Public warned they should only be travelling for essential hardware

People queuing outside shops in Dublin after the easing of restrictions allowed people to travel to purchase  essential hardware. File photograph: Collins

People queuing outside shops in Dublin after the easing of restrictions allowed people to travel to purchase essential hardware. File photograph: Collins

 

The Government has urged the public not to make appointments with shops to buy non-essential items amid reports of businesses allowing customers to browse furniture and homeware items.

At the Government’s morning Covid-19 media briefing, assistant secretary general at the Department of Taoiseach Liz Canavan said she was aware of queries around whether selling by appointment is allowed for product categories not included in the list of essential retailers under phase one of the roadmap.

“At the moment the overriding aim is for people to stay at home except for essential purposes. Appointments to shop for homeware, furniture or other non-essential items are not part of phase one. The focus should remain on online ordering or delivery.

“The idea that people are making appointments to go into these places, (that) is not intended for phase one. If people are trying to find loopholes, they are missing the spirit of this. We are asking businesses to take the responsible approach. It is only for essential hardware that you should be traveling,” she said.

Ms Canavan also said she could not see “at this stage” a scenario whereby the second phase of the easing of restrictions, due on June 8th, is brought forward given the low number of new cases.

“The approach that is taken, and it is set out in the roadmap, is the three weeks and the reason for the three weeks is that it allows us to assess over the period of incubation. There is a 14-day incubation period for the disease. I think in phase one we are pretty much going to want to see what the impact is. I think we can all see that there is a lot of more movement, a lot more people around, more traffic. “So it is important to see how the disease is reacting to that before we would move forward. We would like to assess that until the full period is more or less complete.”

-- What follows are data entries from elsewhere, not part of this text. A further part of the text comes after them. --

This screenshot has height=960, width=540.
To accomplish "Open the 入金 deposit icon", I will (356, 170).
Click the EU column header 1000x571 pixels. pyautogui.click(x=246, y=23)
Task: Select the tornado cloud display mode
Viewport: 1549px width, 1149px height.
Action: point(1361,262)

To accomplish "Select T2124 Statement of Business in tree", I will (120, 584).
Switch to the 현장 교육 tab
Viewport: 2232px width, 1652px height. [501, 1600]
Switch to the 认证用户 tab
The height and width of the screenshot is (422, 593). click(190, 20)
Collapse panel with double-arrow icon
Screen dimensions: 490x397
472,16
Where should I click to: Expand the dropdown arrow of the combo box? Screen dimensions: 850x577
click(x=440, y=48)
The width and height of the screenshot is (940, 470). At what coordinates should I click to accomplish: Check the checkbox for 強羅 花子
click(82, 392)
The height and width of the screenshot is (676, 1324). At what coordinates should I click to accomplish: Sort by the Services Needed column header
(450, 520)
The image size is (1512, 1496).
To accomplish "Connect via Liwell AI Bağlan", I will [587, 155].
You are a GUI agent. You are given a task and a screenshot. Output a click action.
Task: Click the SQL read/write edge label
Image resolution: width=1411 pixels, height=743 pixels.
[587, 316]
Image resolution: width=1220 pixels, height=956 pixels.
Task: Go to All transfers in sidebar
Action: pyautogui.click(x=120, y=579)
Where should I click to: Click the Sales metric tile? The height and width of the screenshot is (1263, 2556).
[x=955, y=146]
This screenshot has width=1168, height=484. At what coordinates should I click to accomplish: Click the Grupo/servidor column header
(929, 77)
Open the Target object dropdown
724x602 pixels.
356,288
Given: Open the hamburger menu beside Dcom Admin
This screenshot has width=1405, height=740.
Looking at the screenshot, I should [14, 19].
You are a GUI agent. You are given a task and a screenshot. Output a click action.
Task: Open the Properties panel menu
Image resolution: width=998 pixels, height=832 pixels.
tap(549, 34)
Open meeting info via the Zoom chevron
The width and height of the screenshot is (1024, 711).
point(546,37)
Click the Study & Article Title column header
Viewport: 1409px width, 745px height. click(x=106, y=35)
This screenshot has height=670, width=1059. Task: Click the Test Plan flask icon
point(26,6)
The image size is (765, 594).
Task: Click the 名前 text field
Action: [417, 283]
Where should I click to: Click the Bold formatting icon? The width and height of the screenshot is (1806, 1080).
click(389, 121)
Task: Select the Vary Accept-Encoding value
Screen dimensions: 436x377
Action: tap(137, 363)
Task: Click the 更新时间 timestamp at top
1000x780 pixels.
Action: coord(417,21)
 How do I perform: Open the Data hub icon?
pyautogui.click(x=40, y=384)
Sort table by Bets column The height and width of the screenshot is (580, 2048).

The Government is currently considering accelerating the easing of restrictions during later phases.

After the next phase in the planned easing of the lockdown on June 8th, there is a further phase on June 29th, and another on July 20th.

If the numbers of cases and deaths continues to fall in the coming weeks, some aspects of the July 20th opening could be brought forward to June 29th.

Ms Canavan also said that any potential changes to social distancing guidelines must be “slow” and “incremental”. It comes as some Ministers raised the possibility of reducing the two-metre social distancing rule to one metre.

“There is a lot of discussion and speculation about whether some of the public health advice and the roadmap schedule for reopening will change.

“Firstly on social distancing, the current advice from Nphet and the ECDC is that a distance of two meters should be observed between individuals.

“That remains the public health advice from the Government. Similar advice is in the place in very many countries around the world.”

“Any changes to the current restrictive social distancing measures must be slow and incremental. This approach is essential as going too far too fast could result in a sudden surge in infections. The Government continues to make regular assessments of the existing restrictions. It also looks at the economic and social implications of the continued restrictions. However they will remain in place for as long as they are needed to save lives.”

Meanwhile, businesses have claimed more than €1 billion under the Government’s pandemic wage support scheme.

Almost 56,300 employers are now registered with Revenue for the temporary wage subsidy scheme.

Furthermore, around 579,000 people will also today receive the €350 weekly pandemic unemployment payment.